Ed King

No. 68, 64, 61, 57, 79
- Position: Guard

Personal information
- Born: December 3, 1969 (age 55) Fort Benning, Georgia, U.S.
- Height: 6 ft 4 in (1.93 m)
- Weight: 300 lb (136 kg)

Career information
- High school: Phenix City (AL)
- College: Auburn
- NFL draft: 1991: 2nd round, 29th overall pick

Career history
- Cleveland Browns (1991–1993); Green Bay Packers (1994)*; Barcelona Dragons (1995); New Orleans Saints (1995–1997); Saskatchewan Roughriders (1998); Montreal Alouettes (1999); Birmingham Thunderbolts (2001);
- * Offseason and/or practice squad member only

Awards and highlights
- PFWA All-Rookie Team (1991); Unanimous All-American (1990); First-team All-American (1989); 2× First-team All-SEC (1989, 1990);

Career NFL statistics
- Games played: 57
- Games started: 47
- Fumble recoveries: 2
- Stats at Pro Football Reference

= Ed King (American football) =

American football player and coach (born 1969)

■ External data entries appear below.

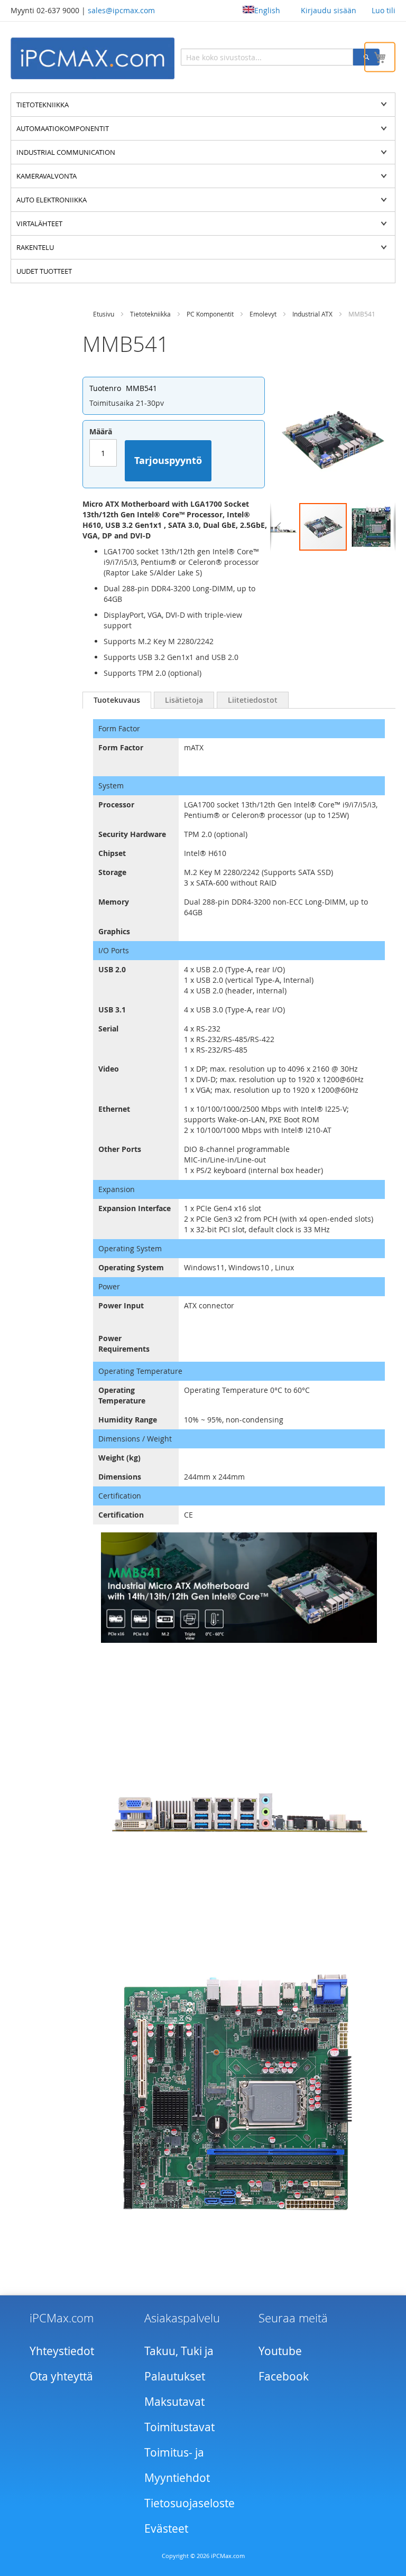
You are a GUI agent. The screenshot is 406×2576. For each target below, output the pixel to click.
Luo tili (383, 10)
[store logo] (92, 58)
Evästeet (166, 2528)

Edward E'Dainia King (born December 3, 1969) is an American former professional football player who was a guard in the National Football League (NFL). He played college football for the Auburn Tigers. and was selected 29th overall by the Cleveland Browns in the second round of the 1991 NFL draft. He played in the NFL for the Browns and New Orleans Saints.

He has been named a Columbus Lions assistant coach in 2009.